-- Data shown --
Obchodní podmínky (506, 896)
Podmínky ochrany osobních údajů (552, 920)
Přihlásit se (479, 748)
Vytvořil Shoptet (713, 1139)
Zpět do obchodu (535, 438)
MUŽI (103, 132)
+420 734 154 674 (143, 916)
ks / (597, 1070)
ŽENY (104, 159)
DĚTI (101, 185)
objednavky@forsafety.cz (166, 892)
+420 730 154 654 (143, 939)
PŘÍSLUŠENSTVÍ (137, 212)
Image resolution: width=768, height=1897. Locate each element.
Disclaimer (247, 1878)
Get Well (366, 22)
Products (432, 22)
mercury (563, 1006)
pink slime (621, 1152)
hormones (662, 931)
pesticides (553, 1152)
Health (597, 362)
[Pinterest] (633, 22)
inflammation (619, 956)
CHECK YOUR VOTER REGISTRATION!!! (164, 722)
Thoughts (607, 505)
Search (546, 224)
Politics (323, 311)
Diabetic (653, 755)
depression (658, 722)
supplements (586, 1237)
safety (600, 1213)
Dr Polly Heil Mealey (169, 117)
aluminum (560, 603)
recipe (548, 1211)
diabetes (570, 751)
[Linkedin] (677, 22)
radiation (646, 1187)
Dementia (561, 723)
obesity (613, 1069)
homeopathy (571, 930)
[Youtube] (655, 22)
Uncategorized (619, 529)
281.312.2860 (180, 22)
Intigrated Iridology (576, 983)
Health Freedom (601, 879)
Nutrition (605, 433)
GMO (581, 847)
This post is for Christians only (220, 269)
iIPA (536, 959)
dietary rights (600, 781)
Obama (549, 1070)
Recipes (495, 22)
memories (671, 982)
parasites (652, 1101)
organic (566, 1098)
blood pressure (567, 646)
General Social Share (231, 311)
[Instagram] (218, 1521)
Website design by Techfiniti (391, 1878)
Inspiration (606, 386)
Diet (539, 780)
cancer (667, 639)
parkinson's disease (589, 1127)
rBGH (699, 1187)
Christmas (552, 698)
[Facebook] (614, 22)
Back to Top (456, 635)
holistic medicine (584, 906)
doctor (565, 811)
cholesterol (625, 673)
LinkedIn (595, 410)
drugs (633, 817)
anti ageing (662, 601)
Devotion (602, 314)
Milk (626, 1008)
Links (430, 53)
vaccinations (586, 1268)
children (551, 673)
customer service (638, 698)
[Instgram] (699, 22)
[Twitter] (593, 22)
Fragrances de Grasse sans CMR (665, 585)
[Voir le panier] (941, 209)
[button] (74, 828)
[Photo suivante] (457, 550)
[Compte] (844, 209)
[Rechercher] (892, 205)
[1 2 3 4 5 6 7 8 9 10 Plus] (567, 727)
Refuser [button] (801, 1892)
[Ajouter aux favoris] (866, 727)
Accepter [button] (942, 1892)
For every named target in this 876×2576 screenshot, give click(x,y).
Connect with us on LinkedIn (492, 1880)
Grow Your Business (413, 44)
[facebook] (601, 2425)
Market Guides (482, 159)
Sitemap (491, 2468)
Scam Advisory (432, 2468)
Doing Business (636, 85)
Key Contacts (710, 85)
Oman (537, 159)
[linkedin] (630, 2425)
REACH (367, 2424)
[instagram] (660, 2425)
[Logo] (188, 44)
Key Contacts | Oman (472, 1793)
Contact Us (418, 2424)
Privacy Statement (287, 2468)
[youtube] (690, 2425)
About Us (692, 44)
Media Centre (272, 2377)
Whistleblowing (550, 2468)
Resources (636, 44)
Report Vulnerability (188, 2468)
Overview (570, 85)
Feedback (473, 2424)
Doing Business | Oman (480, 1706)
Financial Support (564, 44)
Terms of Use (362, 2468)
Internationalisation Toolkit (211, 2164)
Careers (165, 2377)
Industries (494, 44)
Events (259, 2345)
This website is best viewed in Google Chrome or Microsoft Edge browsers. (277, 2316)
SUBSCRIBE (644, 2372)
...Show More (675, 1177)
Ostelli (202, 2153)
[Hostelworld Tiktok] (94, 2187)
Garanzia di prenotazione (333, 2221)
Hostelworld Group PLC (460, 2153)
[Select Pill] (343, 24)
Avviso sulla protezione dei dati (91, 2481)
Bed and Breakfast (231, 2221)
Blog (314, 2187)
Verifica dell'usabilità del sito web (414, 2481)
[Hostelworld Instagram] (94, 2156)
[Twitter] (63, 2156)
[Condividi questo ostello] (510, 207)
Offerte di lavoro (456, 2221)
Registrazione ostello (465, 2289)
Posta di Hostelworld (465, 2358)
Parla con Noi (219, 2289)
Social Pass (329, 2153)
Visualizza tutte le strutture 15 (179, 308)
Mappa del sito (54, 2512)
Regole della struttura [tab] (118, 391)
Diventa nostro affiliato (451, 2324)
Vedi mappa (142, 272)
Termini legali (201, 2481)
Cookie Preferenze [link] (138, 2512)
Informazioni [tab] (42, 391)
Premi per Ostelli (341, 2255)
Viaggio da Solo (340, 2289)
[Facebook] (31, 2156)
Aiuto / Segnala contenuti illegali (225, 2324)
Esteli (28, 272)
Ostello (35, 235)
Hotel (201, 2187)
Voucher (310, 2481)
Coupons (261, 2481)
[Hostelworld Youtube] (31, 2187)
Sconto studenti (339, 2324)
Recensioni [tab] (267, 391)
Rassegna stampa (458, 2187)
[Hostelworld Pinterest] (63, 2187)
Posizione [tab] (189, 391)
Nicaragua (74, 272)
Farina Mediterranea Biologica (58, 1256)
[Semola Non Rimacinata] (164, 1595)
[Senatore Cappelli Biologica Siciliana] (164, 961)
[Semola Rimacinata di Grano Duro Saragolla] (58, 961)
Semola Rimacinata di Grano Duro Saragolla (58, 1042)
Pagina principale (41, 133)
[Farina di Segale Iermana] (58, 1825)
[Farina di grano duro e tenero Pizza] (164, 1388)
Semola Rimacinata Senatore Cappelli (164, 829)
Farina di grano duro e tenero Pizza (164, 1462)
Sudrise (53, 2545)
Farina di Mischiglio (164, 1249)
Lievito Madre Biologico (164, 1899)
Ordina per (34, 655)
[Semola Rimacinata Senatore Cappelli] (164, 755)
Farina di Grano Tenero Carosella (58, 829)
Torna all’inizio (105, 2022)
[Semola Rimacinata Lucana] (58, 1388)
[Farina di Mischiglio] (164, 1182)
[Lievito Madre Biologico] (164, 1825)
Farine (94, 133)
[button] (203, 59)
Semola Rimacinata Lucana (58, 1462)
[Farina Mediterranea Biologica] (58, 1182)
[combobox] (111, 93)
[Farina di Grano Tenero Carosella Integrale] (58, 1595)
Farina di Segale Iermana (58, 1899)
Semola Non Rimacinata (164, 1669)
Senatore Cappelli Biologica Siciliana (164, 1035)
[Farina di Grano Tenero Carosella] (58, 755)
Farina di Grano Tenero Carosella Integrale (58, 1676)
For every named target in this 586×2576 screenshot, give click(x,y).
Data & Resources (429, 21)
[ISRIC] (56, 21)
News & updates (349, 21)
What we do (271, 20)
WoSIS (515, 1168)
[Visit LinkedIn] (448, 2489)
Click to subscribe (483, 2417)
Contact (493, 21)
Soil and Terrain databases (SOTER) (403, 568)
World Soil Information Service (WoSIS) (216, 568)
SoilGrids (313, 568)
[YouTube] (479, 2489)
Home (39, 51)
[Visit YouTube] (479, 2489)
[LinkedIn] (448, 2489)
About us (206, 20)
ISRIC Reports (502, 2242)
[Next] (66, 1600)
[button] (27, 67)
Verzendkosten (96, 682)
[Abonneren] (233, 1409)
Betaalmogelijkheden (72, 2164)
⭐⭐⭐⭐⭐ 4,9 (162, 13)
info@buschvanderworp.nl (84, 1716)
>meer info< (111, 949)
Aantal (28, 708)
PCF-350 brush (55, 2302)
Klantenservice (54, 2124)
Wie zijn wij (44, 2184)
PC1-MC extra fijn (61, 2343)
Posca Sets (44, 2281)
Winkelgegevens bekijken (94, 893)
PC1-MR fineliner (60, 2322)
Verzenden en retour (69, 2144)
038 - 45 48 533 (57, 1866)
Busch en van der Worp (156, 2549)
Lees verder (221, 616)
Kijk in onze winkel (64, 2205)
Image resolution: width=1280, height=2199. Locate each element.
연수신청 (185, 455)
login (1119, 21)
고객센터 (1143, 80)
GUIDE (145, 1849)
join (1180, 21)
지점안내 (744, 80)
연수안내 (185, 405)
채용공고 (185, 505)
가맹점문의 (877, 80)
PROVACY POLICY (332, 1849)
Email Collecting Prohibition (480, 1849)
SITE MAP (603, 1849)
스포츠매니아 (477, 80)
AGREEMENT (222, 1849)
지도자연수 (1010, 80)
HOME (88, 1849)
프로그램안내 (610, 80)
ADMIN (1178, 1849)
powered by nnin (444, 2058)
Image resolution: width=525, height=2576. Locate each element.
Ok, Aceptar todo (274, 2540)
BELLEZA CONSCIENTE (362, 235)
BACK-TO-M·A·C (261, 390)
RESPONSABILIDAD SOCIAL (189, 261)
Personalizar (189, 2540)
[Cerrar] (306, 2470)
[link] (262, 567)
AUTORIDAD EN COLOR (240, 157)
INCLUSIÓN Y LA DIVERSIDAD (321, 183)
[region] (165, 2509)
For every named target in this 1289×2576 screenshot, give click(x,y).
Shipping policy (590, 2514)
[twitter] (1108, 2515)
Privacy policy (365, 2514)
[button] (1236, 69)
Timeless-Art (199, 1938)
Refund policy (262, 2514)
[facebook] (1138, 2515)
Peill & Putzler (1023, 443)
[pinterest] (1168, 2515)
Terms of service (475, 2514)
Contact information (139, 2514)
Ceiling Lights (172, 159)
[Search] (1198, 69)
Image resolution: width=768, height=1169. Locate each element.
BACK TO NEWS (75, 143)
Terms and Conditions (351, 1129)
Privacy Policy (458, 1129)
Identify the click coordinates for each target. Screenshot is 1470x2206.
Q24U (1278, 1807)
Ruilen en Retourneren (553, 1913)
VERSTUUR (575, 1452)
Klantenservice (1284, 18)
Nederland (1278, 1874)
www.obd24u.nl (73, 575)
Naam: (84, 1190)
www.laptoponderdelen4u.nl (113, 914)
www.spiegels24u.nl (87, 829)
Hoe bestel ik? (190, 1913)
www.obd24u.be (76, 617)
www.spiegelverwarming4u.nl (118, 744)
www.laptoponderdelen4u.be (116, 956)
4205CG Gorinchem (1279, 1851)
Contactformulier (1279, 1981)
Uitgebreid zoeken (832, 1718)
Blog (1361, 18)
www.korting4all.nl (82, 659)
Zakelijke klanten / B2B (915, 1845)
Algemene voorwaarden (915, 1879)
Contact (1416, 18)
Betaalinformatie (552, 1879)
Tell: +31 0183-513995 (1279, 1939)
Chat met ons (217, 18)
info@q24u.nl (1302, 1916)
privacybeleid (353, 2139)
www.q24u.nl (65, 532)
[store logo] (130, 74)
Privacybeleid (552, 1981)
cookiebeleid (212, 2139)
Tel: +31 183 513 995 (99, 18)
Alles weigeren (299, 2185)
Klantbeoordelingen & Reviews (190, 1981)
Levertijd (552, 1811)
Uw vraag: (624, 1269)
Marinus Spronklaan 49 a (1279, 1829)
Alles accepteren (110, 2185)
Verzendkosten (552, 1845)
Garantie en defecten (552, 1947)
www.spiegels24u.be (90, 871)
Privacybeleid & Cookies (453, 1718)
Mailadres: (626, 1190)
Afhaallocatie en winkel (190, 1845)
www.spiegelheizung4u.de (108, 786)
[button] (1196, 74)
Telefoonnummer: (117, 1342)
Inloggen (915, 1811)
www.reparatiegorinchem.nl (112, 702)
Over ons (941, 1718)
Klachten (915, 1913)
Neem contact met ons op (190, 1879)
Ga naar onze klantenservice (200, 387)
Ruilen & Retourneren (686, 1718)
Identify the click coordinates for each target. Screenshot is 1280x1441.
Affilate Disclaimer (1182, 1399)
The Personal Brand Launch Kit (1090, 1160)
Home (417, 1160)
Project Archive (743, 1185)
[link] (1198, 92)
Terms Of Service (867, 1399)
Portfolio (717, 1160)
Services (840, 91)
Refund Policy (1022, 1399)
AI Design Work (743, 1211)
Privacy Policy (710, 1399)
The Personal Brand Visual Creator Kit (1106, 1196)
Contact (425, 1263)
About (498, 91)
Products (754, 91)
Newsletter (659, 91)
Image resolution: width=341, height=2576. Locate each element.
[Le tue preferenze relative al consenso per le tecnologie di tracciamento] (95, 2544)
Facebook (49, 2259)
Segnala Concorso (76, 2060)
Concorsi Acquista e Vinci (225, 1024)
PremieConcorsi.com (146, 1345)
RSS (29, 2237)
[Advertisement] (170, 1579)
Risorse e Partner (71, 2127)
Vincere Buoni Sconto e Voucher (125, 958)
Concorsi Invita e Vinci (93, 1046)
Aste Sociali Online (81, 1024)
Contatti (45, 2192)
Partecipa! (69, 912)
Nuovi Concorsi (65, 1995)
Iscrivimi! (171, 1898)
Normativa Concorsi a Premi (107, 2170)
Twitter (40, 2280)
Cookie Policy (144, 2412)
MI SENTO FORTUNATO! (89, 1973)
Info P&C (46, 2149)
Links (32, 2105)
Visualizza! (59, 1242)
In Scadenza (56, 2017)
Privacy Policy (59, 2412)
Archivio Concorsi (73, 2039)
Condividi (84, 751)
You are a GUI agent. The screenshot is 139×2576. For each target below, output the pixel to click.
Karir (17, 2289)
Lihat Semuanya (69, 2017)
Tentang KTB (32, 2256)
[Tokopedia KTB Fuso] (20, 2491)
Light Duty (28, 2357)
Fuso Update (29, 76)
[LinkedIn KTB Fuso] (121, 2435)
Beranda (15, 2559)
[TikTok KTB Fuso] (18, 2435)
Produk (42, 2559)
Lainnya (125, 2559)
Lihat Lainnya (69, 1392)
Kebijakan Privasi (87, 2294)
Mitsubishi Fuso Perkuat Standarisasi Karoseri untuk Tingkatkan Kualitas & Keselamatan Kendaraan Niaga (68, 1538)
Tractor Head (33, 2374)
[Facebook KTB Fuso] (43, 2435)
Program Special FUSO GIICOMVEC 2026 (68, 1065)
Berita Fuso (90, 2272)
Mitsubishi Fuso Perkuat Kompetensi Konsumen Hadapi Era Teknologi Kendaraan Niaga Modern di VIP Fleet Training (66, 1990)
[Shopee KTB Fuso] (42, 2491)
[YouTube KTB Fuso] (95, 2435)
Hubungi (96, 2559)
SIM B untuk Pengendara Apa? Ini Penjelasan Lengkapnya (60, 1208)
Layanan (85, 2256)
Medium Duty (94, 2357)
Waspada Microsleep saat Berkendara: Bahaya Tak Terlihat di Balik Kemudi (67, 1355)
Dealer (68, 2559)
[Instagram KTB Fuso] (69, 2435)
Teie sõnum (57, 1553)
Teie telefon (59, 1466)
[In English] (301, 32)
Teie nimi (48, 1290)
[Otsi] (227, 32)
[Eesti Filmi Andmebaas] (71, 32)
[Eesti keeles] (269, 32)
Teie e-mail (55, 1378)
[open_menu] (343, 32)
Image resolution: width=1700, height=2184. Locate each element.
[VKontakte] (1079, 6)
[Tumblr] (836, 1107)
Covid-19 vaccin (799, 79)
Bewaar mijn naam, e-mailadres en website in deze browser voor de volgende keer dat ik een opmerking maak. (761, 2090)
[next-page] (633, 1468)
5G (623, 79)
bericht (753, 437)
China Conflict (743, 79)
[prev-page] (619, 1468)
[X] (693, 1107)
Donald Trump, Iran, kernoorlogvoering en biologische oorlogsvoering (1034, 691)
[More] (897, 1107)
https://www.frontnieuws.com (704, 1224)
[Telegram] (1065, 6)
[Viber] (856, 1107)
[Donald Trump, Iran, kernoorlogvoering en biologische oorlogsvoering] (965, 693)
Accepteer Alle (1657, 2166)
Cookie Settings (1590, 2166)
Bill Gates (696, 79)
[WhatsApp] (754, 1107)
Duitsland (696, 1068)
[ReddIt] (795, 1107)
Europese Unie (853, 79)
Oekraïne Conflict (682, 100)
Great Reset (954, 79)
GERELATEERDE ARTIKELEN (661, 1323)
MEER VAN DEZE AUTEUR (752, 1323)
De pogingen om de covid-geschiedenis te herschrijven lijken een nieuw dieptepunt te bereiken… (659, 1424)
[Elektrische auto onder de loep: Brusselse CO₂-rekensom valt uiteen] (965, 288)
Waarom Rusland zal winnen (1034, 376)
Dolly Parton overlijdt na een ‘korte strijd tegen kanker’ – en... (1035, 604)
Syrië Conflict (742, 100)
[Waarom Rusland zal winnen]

-- Exercise instructions --
As the answer, set down only the lines from the data above between the one holding "Segnala Concorso (76, 2060)" and the one holding "Bewaar mijn naam, e-mailadres", inclusive, exactly as they read.

-- Expected answer --
Segnala Concorso (76, 2060)
Concorsi Acquista e Vinci (225, 1024)
PremieConcorsi.com (146, 1345)
RSS (29, 2237)
[Advertisement] (170, 1579)
Risorse e Partner (71, 2127)
Vincere Buoni Sconto e Voucher (125, 958)
Concorsi Invita e Vinci (93, 1046)
Aste Sociali Online (81, 1024)
Contatti (45, 2192)
Partecipa! (69, 912)
Nuovi Concorsi (65, 1995)
Iscrivimi! (171, 1898)
Normativa Concorsi a Premi (107, 2170)
Twitter (40, 2280)
Cookie Policy (144, 2412)
MI SENTO FORTUNATO! (89, 1973)
Info P&C (46, 2149)
Links (32, 2105)
Visualizza! (59, 1242)
In Scadenza (56, 2017)
Privacy Policy (59, 2412)
Archivio Concorsi (73, 2039)
Condividi (84, 751)
You are a GUI agent. The screenshot is 139×2576. For each target below, output the pixel to click.
Karir (17, 2289)
Lihat Semuanya (69, 2017)
Tentang KTB (32, 2256)
[Tokopedia KTB Fuso] (20, 2491)
Light Duty (28, 2357)
Fuso Update (29, 76)
[LinkedIn KTB Fuso] (121, 2435)
Beranda (15, 2559)
[TikTok KTB Fuso] (18, 2435)
Produk (42, 2559)
Lainnya (125, 2559)
Lihat Lainnya (69, 1392)
Kebijakan Privasi (87, 2294)
Mitsubishi Fuso Perkuat Standarisasi Karoseri untuk Tingkatkan Kualitas & Keselamatan Kendaraan Niaga (68, 1538)
Tractor Head (33, 2374)
[Facebook KTB Fuso] (43, 2435)
Program Special FUSO GIICOMVEC 2026 (68, 1065)
Berita Fuso (90, 2272)
Mitsubishi Fuso Perkuat Kompetensi Konsumen Hadapi Era Teknologi Kendaraan Niaga Modern di VIP Fleet Training (66, 1990)
[Shopee KTB Fuso] (42, 2491)
[YouTube KTB Fuso] (95, 2435)
Hubungi (96, 2559)
SIM B untuk Pengendara Apa? Ini Penjelasan Lengkapnya (60, 1208)
Layanan (85, 2256)
Medium Duty (94, 2357)
Waspada Microsleep saat Berkendara: Bahaya Tak Terlihat di Balik Kemudi (67, 1355)
Dealer (68, 2559)
[Instagram KTB Fuso] (69, 2435)
Teie sõnum (57, 1553)
Teie telefon (59, 1466)
[In English] (301, 32)
Teie nimi (48, 1290)
[Otsi] (227, 32)
[Eesti Filmi Andmebaas] (71, 32)
[Eesti keeles] (269, 32)
Teie e-mail (55, 1378)
[open_menu] (343, 32)
Image resolution: width=1700, height=2184. Locate each element.
[VKontakte] (1079, 6)
[Tumblr] (836, 1107)
Covid-19 vaccin (799, 79)
Bewaar mijn naam, e-mailadres en website in deze browser voor de volgende keer dat ik een opmerking maak. (761, 2090)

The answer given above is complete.